## Given task
Rewrite everything from the line containing "You are a computer-use" down to the line containing "The width and", requests included, with every coordinate in the answers raised by 19.

* start Dataset excerpts *

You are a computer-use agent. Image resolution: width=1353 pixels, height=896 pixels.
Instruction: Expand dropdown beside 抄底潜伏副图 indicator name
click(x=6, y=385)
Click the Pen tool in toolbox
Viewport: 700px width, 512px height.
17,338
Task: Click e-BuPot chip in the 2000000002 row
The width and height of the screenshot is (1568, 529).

* end Dataset excerpts *
* start Dataset excerpts *

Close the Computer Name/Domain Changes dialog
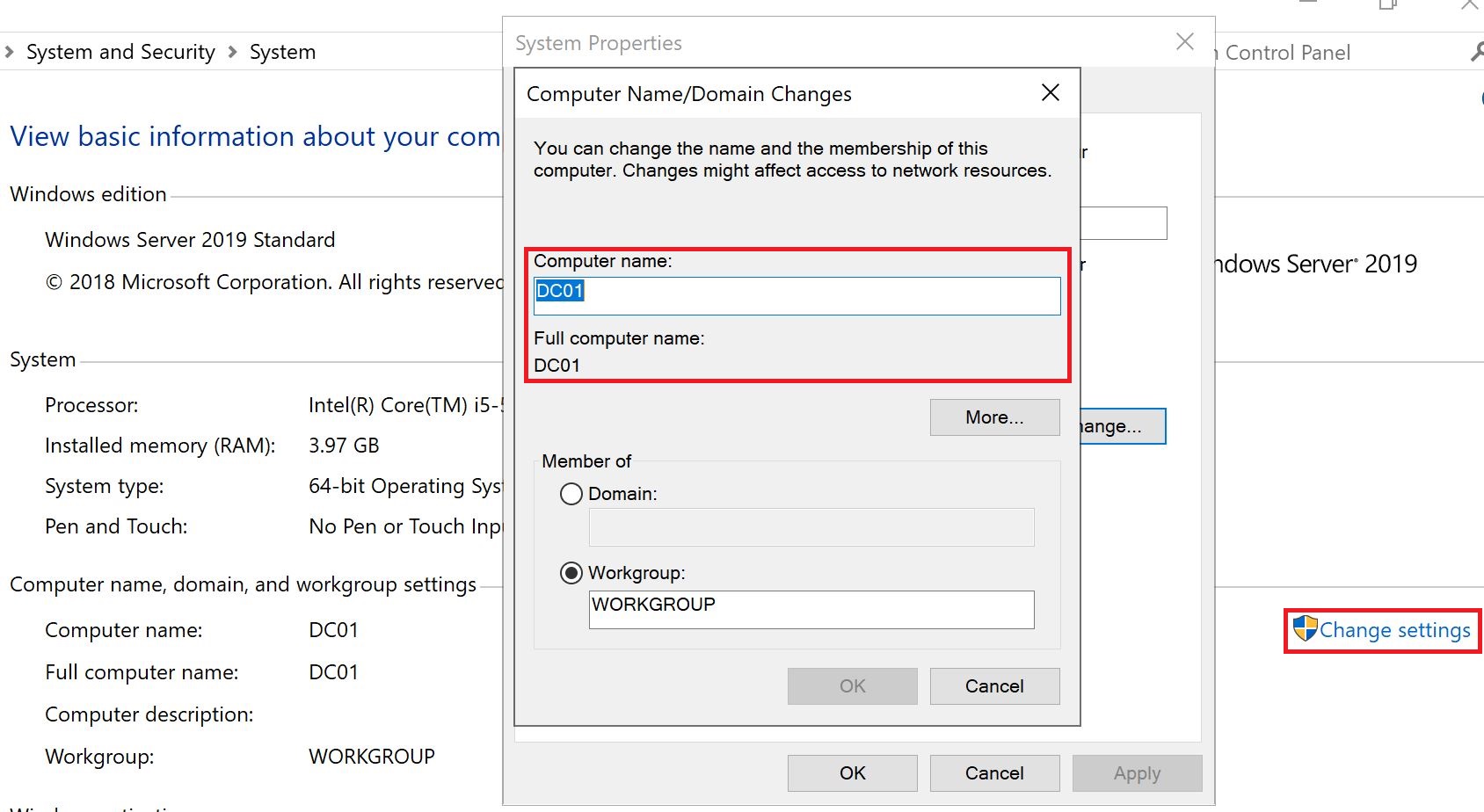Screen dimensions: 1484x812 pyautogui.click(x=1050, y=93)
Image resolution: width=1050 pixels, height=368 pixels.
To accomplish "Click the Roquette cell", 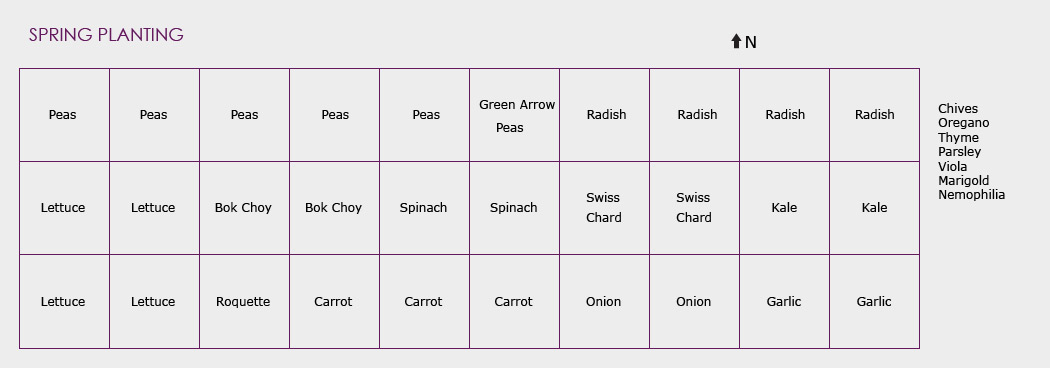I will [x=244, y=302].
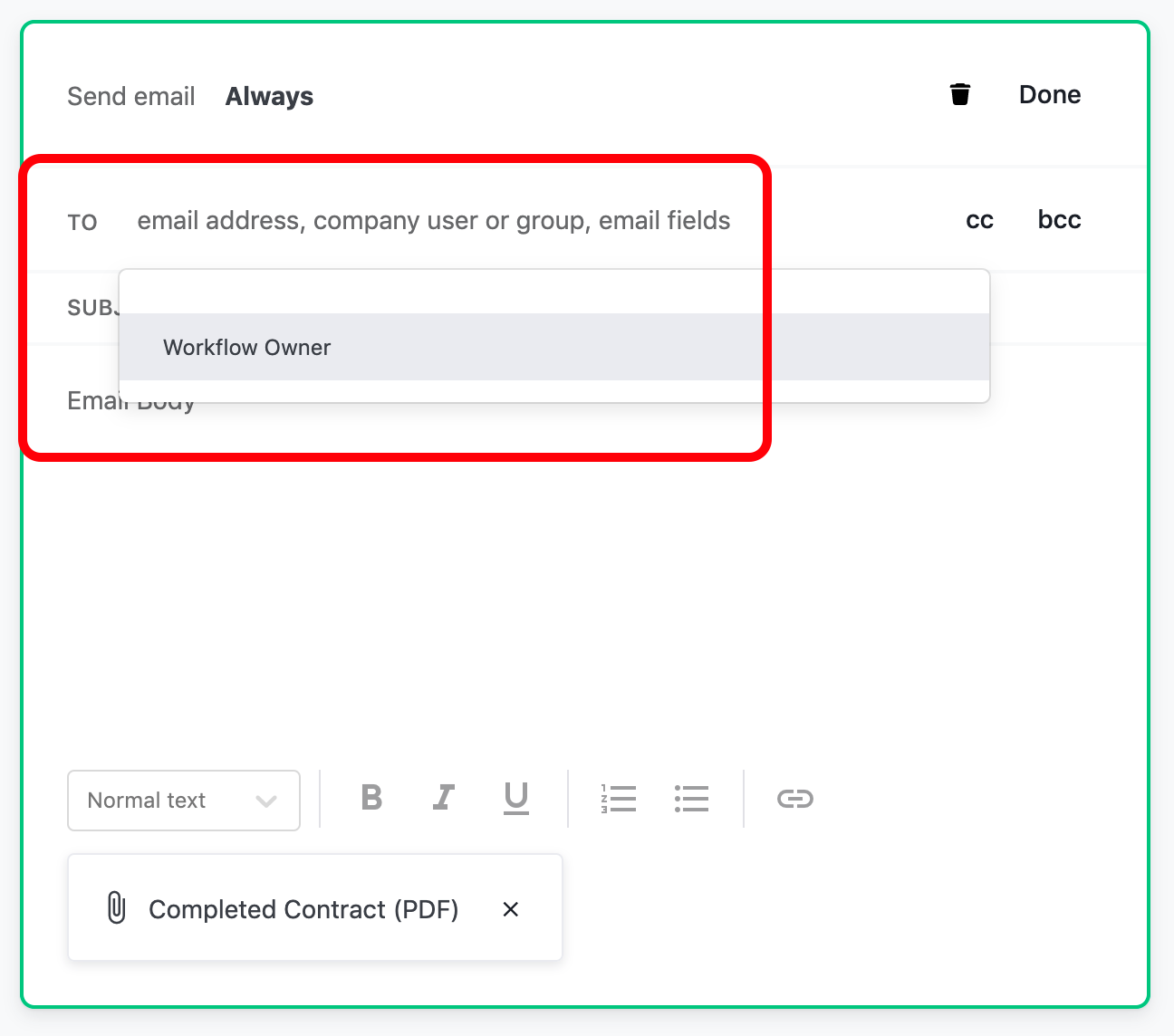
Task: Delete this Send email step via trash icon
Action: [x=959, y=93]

* end Dataset excerpts *

## The output
You are a computer-use agent. Image resolution: width=1353 pixels, height=896 pixels.
Instruction: Expand dropdown beside 抄底潜伏副图 indicator name
click(x=25, y=404)
Click the Pen tool in toolbox
Viewport: 700px width, 512px height.
36,357
Task: Click e-BuPot chip in the 2000000002 row
The width and height of the screenshot is (1568, 529).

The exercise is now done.